Aquella confusión acabó cuando Marga golpeó la barra con la mano.

—Esto no va a salir de aquí. Olvidaos de que esto ha ocurrío. Aquí no ha pasao na’, ¿entendío?

Como si aquellas palabras zanjaran todo el asunto, los parroquianos volvieron a sus vidas habituales decidiendo que, en efecto, no había pasado nada de nada. Tal vez fuera lo mejor.

Marga se convenció de que su decisión de relegar aquello a un rincón de la memoria fue la mejor idea que había tenido nunca cuando llegaron los dos tipos de Madrid. Un hombre y una mujer, uno hablaba con un acento extranjero que no era capaz de determinar, y la otra era una mujer joven. Ambos le preguntaron si conocía a un cabrero. Les dijo a dónde tenían que dirigirse. Cuando Paco volvió aquella noche, y ella le preguntó si aquellas dos personas se habían encontrado con él, el pastor le dijo que sí, y que se habían ocupado “de la cosa que vi”.

Con el tiempo, las trazas de aquella aventura desaparecieron de todas las mentes, salvo de las de Marga y Paco. Y a partir de entonces, algunas noches, Paco aparecía y pedía un whisky doble, y Marga se lo ponía, y ambos hablaban de las cosas que ambos eran ahora capaces de ver que nadie más veía.




La disputa entre el Hada de los Dientes y el Ratón Perez llegó a su final cuando la Corte Blanca de Madrid intervino para rescatar al Hada después de que esta sufriera unas terrible lesiones de las que nunca quería hablar. La Corte interpuso las distintas denuncias correspondientes, y estableció que las distintas Cortes Blancas de Gran Bretaña y Norteamérica se ocuparían de que el Hada permaneciera en su territorio en todo momento. A fin de cuentas, se había presentado en las cercanías de la ciudad, había intentado amenazar a uno de los miembros de la Corte, y habían despertado a al menos un humano, probablemente a más, poniendo en peligro el equilibrio de la zona. En general, aquello era reprobable, y el castigo recibido podría decirse que había sido… ligero.

En cuanto al Bigfoot que había ido con ella, el pobre había quedado traumatizado por lo que había visto. Fue devuelto a su hogar, donde se ocultó en las profundidades del bosque, alejándose aún más de los humanos. Por lo demás, desarrolló una fuerte fobia hacia las cabras, aunque nadie estaba muy seguro de cual era la razón para ello.

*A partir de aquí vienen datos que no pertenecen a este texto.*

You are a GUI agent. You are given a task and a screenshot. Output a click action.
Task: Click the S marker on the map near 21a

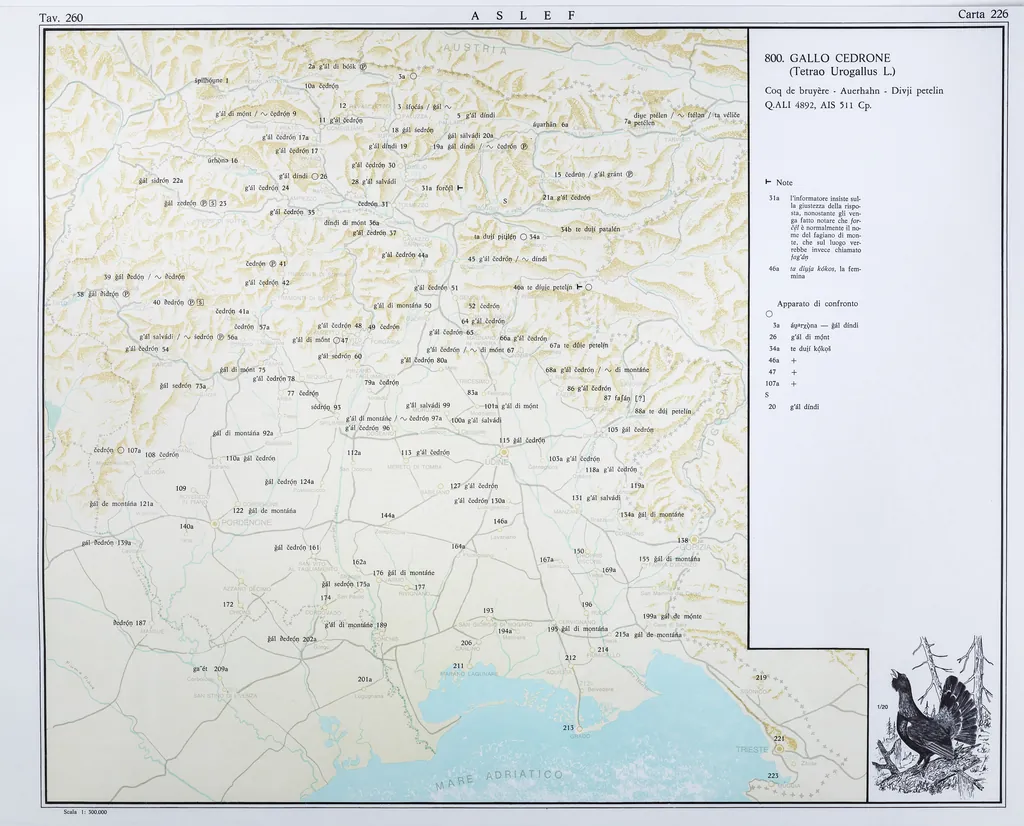coord(505,201)
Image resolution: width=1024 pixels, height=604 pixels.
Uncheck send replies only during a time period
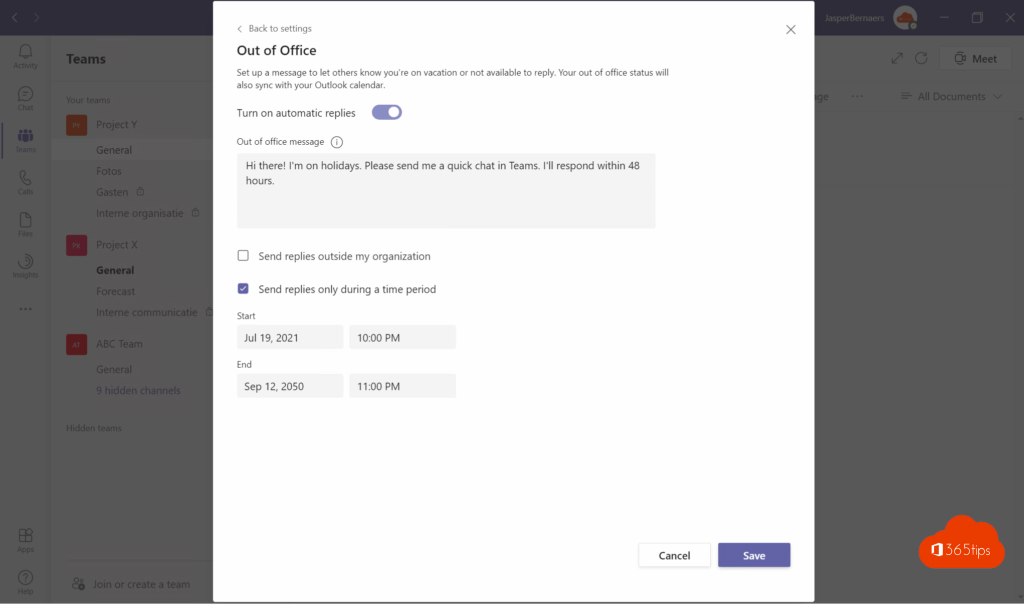pos(243,288)
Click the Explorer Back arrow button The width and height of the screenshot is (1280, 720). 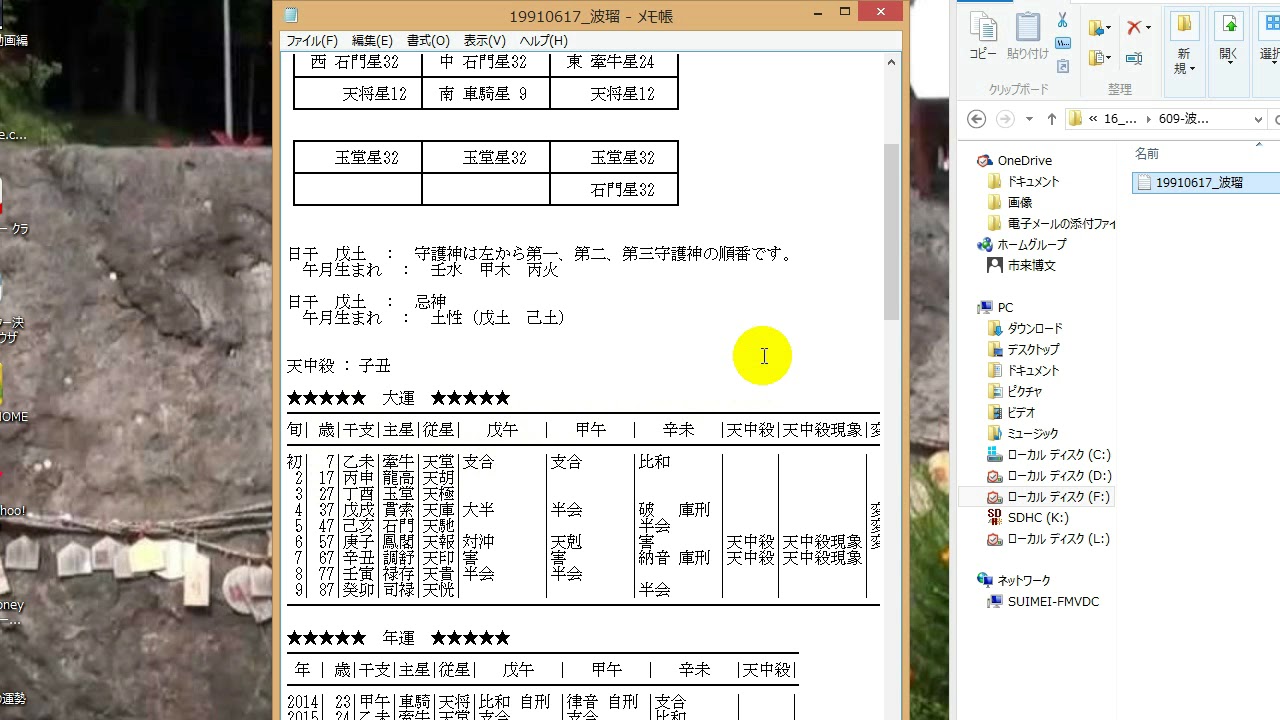click(x=977, y=119)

Sobre los humanos despertados, poco podía hacerse. Pero tras unas pocas comprobaciones, la Reina Blanca dijo: “está bien”, y nadie volvió a preguntar jamás por el tema.

El cabrero tampoco habló del hecho de que sus hijos, y posteriormente sus nietos, recibían billetes de cincuenta euros en lugar de las típicas monedas por cada uno de sus dientes de leche.